## Problems
[1] Reproduce the Lviv Equality Festival article between "It would be worth" and "getting police guards.", inclusive.
[2] Answer each question using the Lviv Equality Festival article:
(a) On what date was the Equality Quest planned?
(b) Which court passed the ruling banning events in the quest area?
(c) In which hotel were the Festival's indoor events held?
[3] For each statement, say yes or no according to the Lviv Equality Festival article, and quote the words that decide it:
(a) The police detained several of the masked far-right youths.
(b) Men from a private security company guarded the Festival's events inside the hotel.
(c) The festival was planned during Lent.

--- start of Source passage ---

The Equality Festival events planned for this weekend in Lviv have been disrupted and the activists effectively – and with violence – driven out of the city.   The police did not detain any of the young far-right thugs in masks who first harassed activists, then surrounded the hotel and attacked a coach with Equality Festival activists.

The LGBT initiative Equality Festival had planned an Equality ‘Quest’ on March 19, as part of various anti-discrimination, pro-tolerance events over the weekend.  The quest was to go around places linked with ideals of equality and freedom within the city.

During the early hours of Saturday morning, the Lviv District Administrative Court passed a ruling banning all events in the area where the Equality Festival quest had been planned.

The pretext was depressingly familiar.  The Sokol nationalist organization had informed that it would be holding an event – almost certainly a counter-demonstration -  and the Mayor’s Office asked for all events on the square outside the Opera Theatre to be banned.  The European Court of Human Rights has on a number of occasions found that the likelihood of counter-events does not justify restricting citizens right to peaceful assembly.  The regional police also asked for the ban, although it is they who are obliged to protect all citizens exercising their right to gather. 

It would be worth investigating the police’s role in this debacle.  The Equality Festival’s events inside the Dniestr Hotel (initially not even publicly named for security results) were guarded by men from a private security company.  According to Olena Shevchenko, one of the Festival organizers, they were forced to seek private security as there was no possibility of getting police guards.

There seems to have been resistance from a number of quarters to the planned event, including from the Lviv Eparchy of the Ukrainian Orthodox Church under the Moscow Patriarchate.  It was probably unfortunate timing that the festival was planned during Lent, however Bishop Filaret’s strong language about ‘sinners’ makes it clear that his objections were not linked only to the time chosen.

--- end of Source passage ---
--- start of Source data ---

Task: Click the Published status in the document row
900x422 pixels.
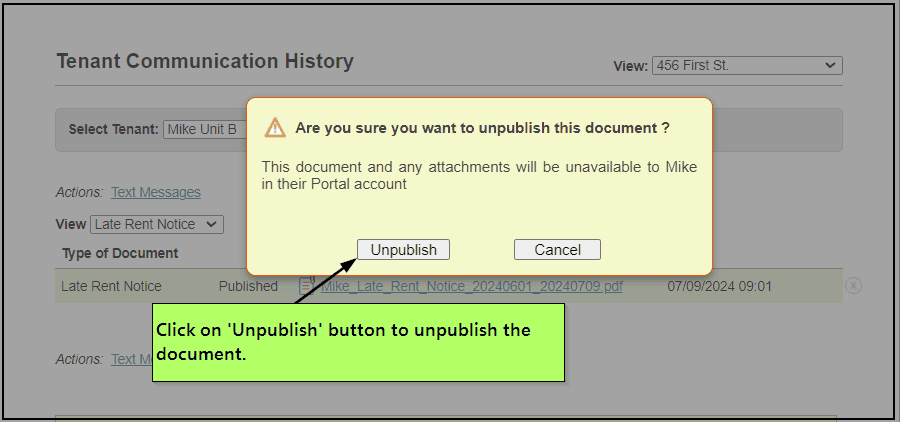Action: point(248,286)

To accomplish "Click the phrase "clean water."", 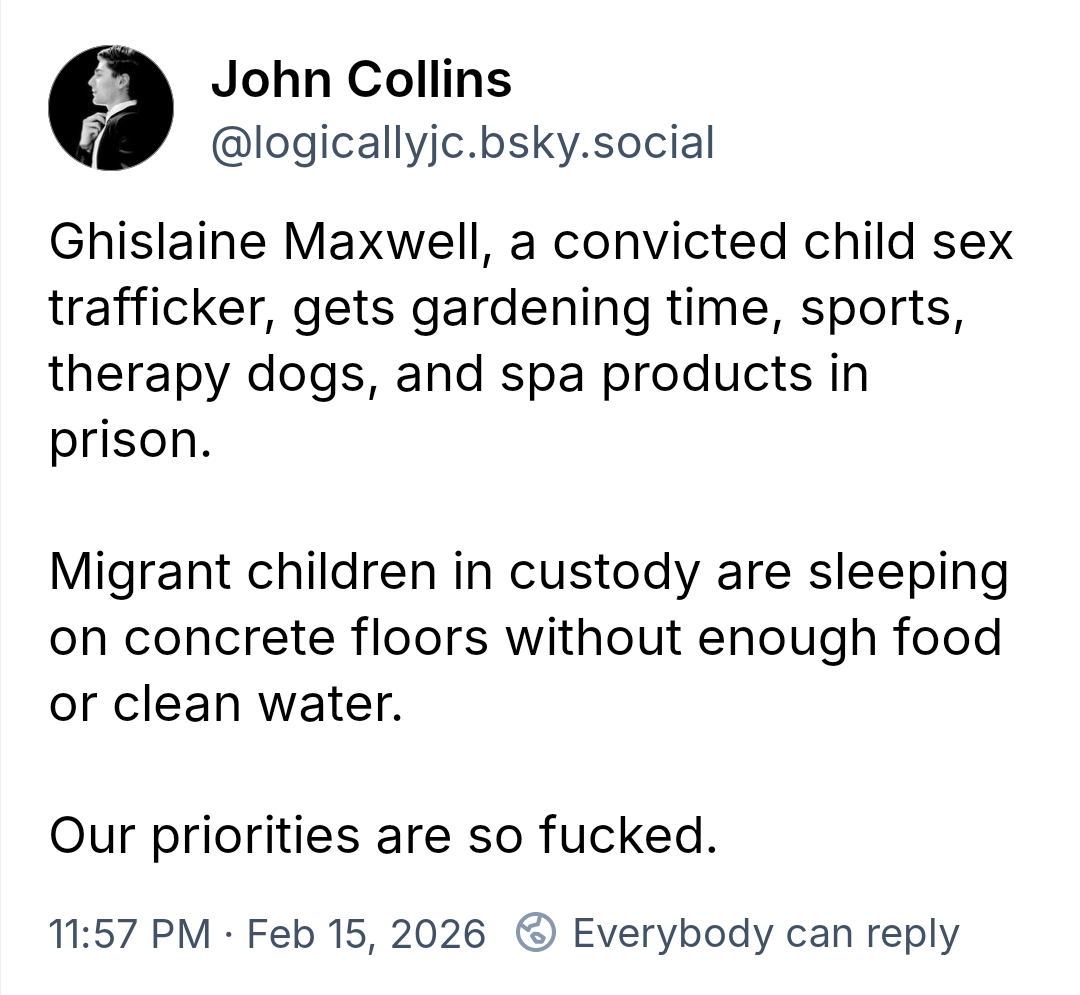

--- end of Source data ---

## Solutions by task
[1]
It would be worth investigating the police’s role in this debacle.  The Equality Festival’s events inside the Dniestr Hotel (initially not even publicly named for security results) were guarded by men from a private security company.  According to Olena Shevchenko, one of the Festival organizers, they were forced to seek private security as there was no possibility of getting police guards.

[2]
(a) March 19
(b) The Lviv District Administrative Court
(c) The Dniestr Hotel

[3]
(a) No: "The police did not detain any of the young far-right thugs in masks"
(b) Yes: "were guarded by men from a private security company"
(c) Yes: "the festival was planned during Lent"